PRIMAL FEAR "I thought, well, if I can get one in a big enough space, actually in liquid, big enough to frighten you, that you feel you're in there with it, feel that it could eat you, it would work."

The title of The Physical Impossibility of Death in the Mind of Someone Living was originally a line from an essay Hirst had written as a student. It stuck in his memory until he had developed it into an actual shark, suspended in formaldehyde that would provoke a primal fear in the viewer. A Thousand Years 1990 is the first of Hirst’s works to incorporate an arrangement of components inside a glass vitrine. A life cycle is played out inside this piece, in which maggots hatch inside a minimal white box, develop into flies and feed on a severed cow’s head. Many meet their end on an insect-o-cutor whilst others survive to continue the cycle. While the glass vitrine alludes to a clean minimalistic geometry, the inside is messy and uncontrollable as the organic matter decays.



BEAUTY AND FRAGILITY


The spin paintings are made with household gloss paint, like the spot paintings. To create each of these works, each canvas is spun on a turntable while different coloured paints are poured onto it from above. This allows him to exercise some distance in their execution, resulting in works that are a celebration of colour. In some of these works, the same form of rotation used in creation is utilised in display, constantly changing the perception of the work.

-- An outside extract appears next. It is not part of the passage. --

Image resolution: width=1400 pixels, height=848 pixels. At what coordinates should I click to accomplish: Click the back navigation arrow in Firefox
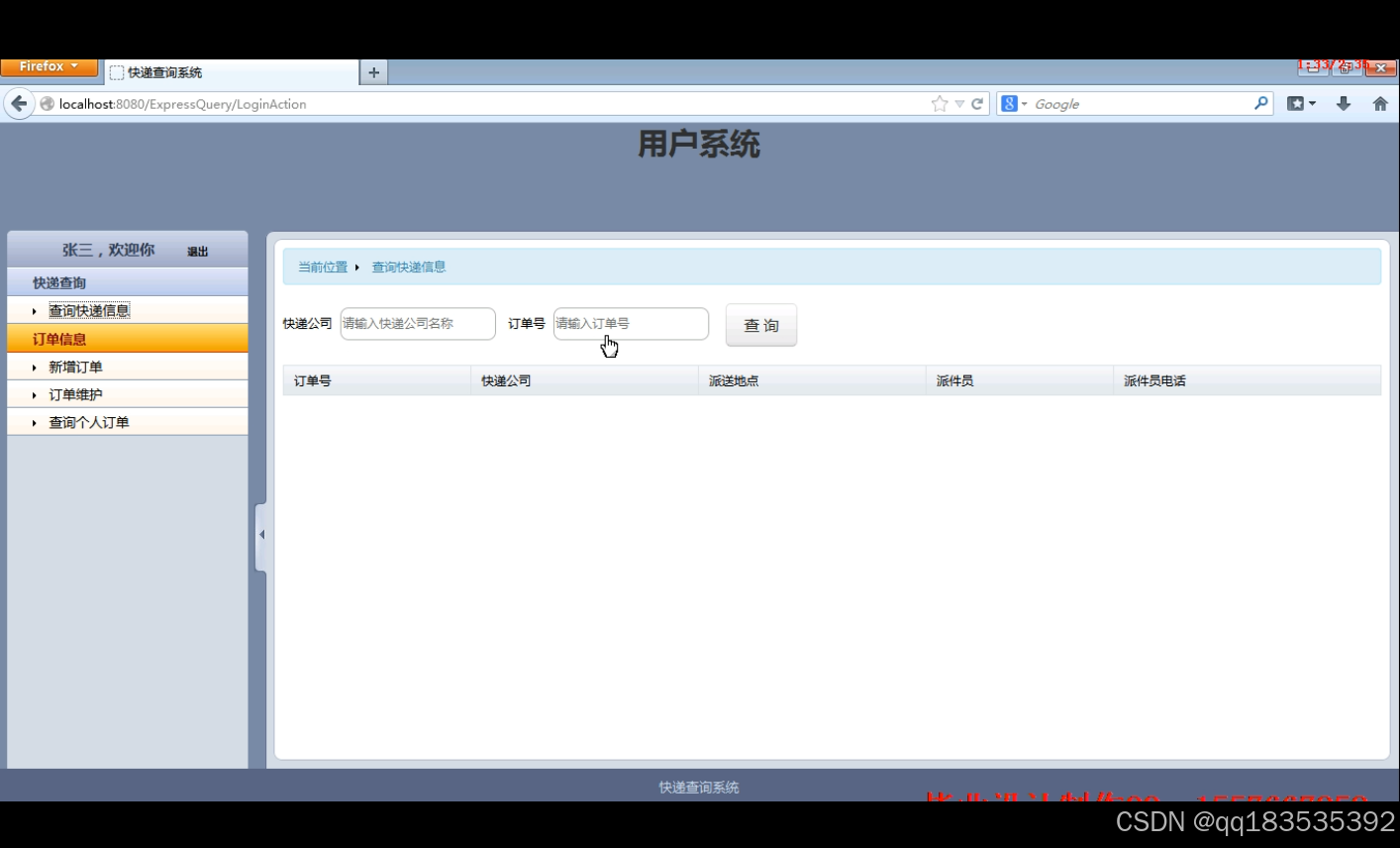(19, 103)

In his butterfly paintings, Hirst uses the butterfly as a symbol of beauty and the inherent fragility of life. The butterflies are arranged into complex patterns reminiscent of stained glass windows. They also have a kaleidoscopic aesthetic to them, recalling hindu and buddhist traditions and warping the viewers sense of reality. Hirst expands on his use of the butterfly motif in works such as Doorways to the Kingdom of Heaven 2007.

Here the butterflies are arranged in complex patterns reminiscent of medieval stained glass windows, emphasised by the triptych's internal rose-like composition and arch shaped canvases. The religious and scientific themes in Hirst’s work are combined in the Anatomy of an Angel 2008. Carved from white marble, the traditional perfect ethereal body of the angel is presented from one angle, but from another holds a section of human organs.